As in Great Britain, the infrastructure is aging and dilapidated for the most part; the highway network is defective; the means of transport is privatized and falling to pieces. Even the energy suppliers, also privatized, are in debt and operate under a cloud of suspicion; in California, as everyone knows, the supply of electricity has been periodically interrupted. The educational system is only first-rate at some of the costly elite universities but, generally, it is as miserable as that of Great Britain. The Anglo-Saxon countries have, by far, the highest rate of high-school illiteracy in the developed world. The supposedly prodigious productivity of the U.S., acclaimed by so many, is based principally upon low-wage sectors existing in all fields, since the contribution of microelectronic automation in industry is less than in Japan and the European Union. The U.S. is the leader in only a few fields, such as Software (Microsoft) and, naturally, the construction of “high-tech” armaments; but, in general, its industrial system is aging, and many products are no longer made in the U.S. By virtue of its real industrial weakness, the share of the service sector is greater there than in the other industrial countries. As in the Third World, the scene is characterized by a mass of “entrepreneurs of poverty” and by useless unskilled workers of every kind.

Inevitable Disenchantment

The last superpower is characterized by the monstrous disproportion between an overdeveloped hydrocephalous head, consisting of “high-tech” military devices and armament industries, and an underdeveloped economic body, which needs to be fed with the permanent flow of foreign money capital and commodities. Superior armaments do not, in the last analysis, constitute a superior economy, but are, rather, a factor of unproductive expense in capitalist terms. Disenchantment with the U.S. is inevitable, and appears to have begun to emerge.

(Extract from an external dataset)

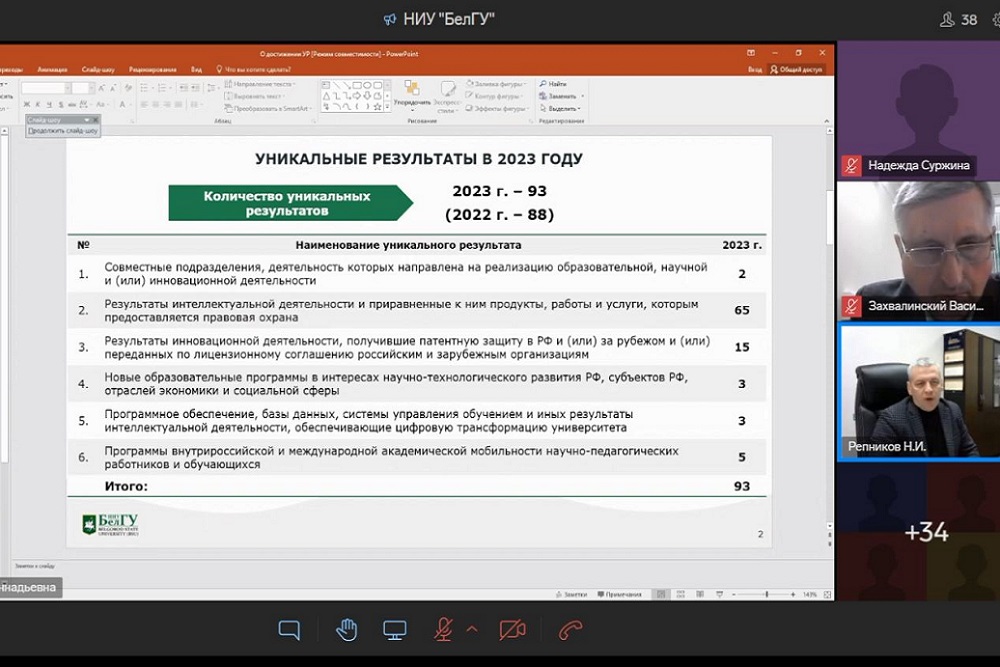Click the Найти search icon in the ribbon
This screenshot has width=1000, height=667.
pyautogui.click(x=553, y=84)
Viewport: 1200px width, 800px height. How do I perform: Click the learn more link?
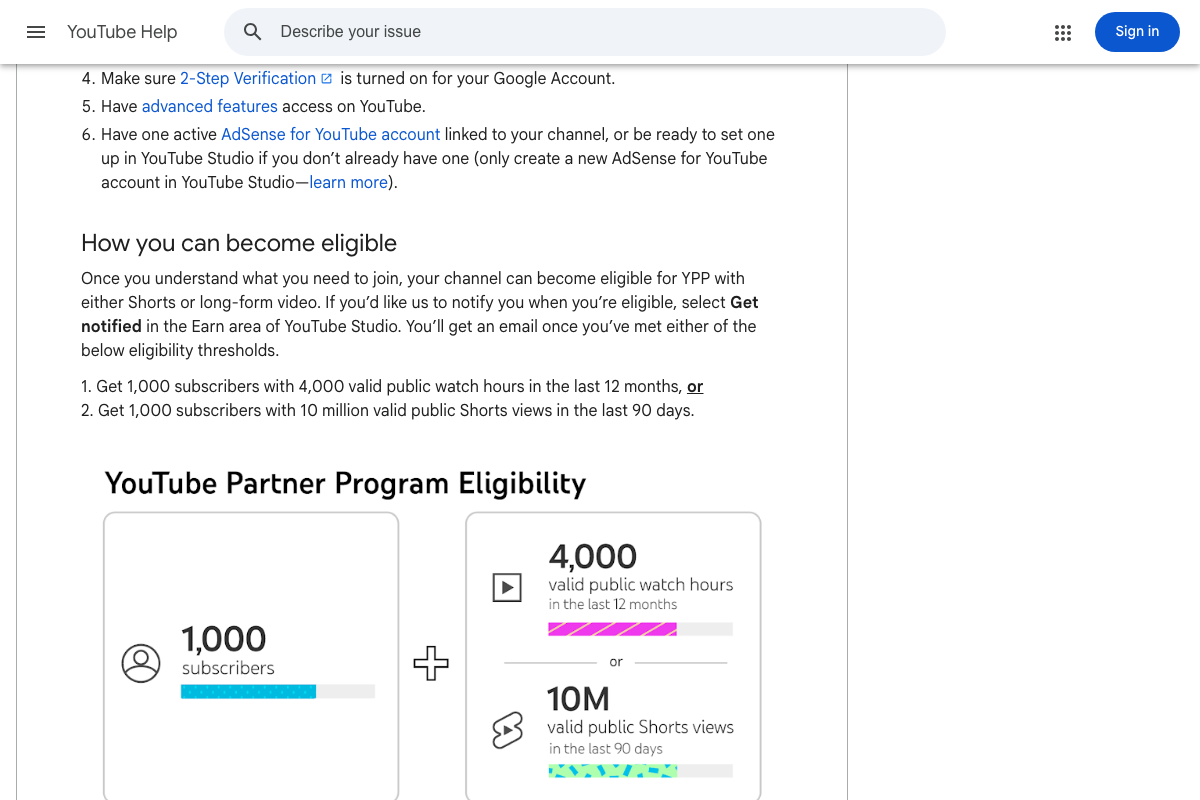(x=348, y=182)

The collapse is provisionally delayed by various factors, but taken as a whole they do not have a lasting effect. For example, the Bush administration on various occasions advanced credit for the purchase of arms, above all in the motor vehicle sector. This padded the statistics for the auto industry, just like rebates and zero-percent interest rates, which the great North American producers use to increase their sales despite the crisis, as had already occurred at the end of the 1980s. But unlike the situation of that era, today the maximum limit of private indebtedness has been reached. The subsidy of sales at the expense of profits cannot be sustained much longer. Nor can the arms boom of “Reaganomics” be repeated.

After a short pause during the years of the Stock Exchange expansion up to 1999, the North American federal deficit returned to high levels; another expansion of public debt reached the absolute limit much more quickly than in the 1980s.

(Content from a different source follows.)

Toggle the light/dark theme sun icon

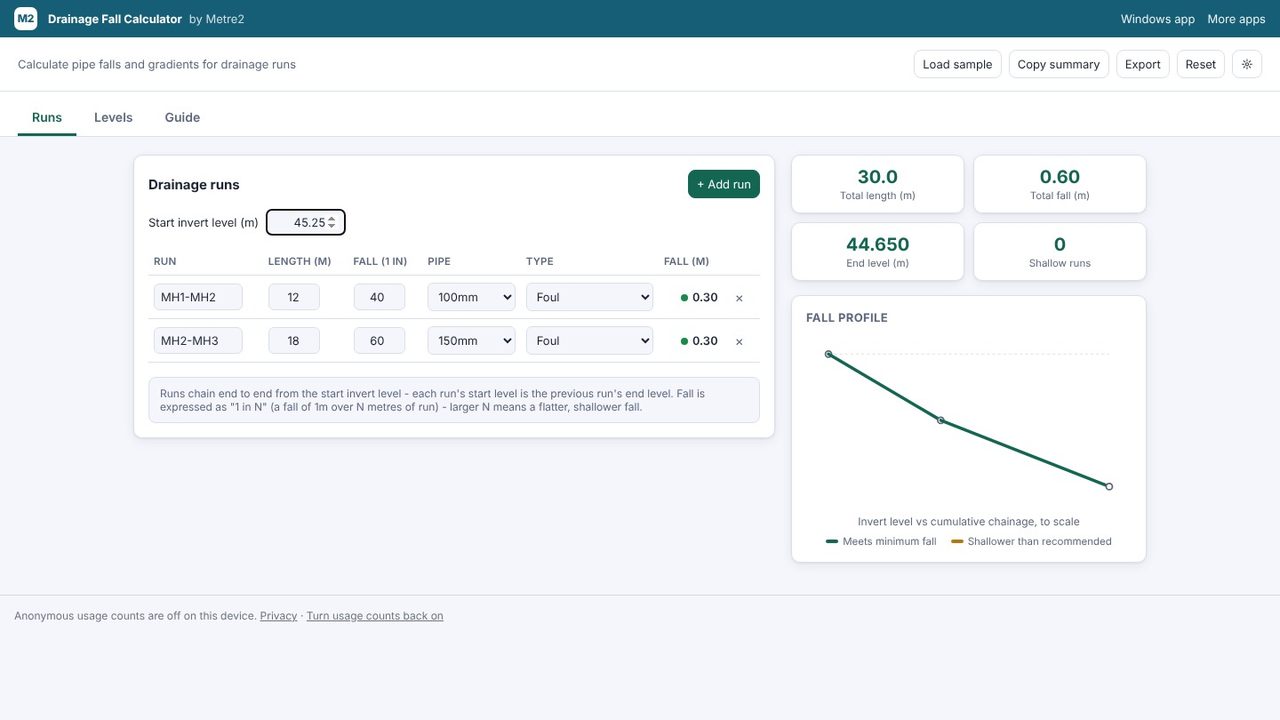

It was not so much the arms spending and the interest rate cuts which slowed the pace of collapse as it was a shift in the direction of finance capitalism. Unlike the Stock Market crash, a financial bubble of real estate values formed in the U.S. which is now expended in consumption with as much vigor as inflated stock values were previously.

The loss of fortunes on the Stock Exchanges, however, is not compensated for by this development; the real estate bubble will burst, too. Currently, the “start-up” bohemians of the declining sectors of the internet, of telecommunications and the media, 25- to 40-year olds who suffer from a total loss of reality, continue consuming in the U.S. and throughout the western world as if nothing had happened. But the “bankrupt generation” will soon exhaust its lines of credit and will abruptly land on the hard ground of reality.

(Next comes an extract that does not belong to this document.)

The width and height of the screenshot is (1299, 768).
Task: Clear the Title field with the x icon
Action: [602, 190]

If the North American motor stops running, the whole world economy will grind to a halt. The disenchantment with the U.S. will not shift the center of economic and military power elsewhere, but will plunge the world market into a new dimension of crisis, accelerating global social decomposition and making palpable the historical obsolescence of the modern system of commodity production.

Robert Kurz
2002

(This article was published in the journal Folha de São Paulo (Brazil) in August of 2002. It was taken from http://planeta.clix.pt/obeco. Translation from German to Portuguese: Luiz Repa. Spanish translation for Pimienta Negra: Round Desk.)

Translated from the Spanish translation in October 2008.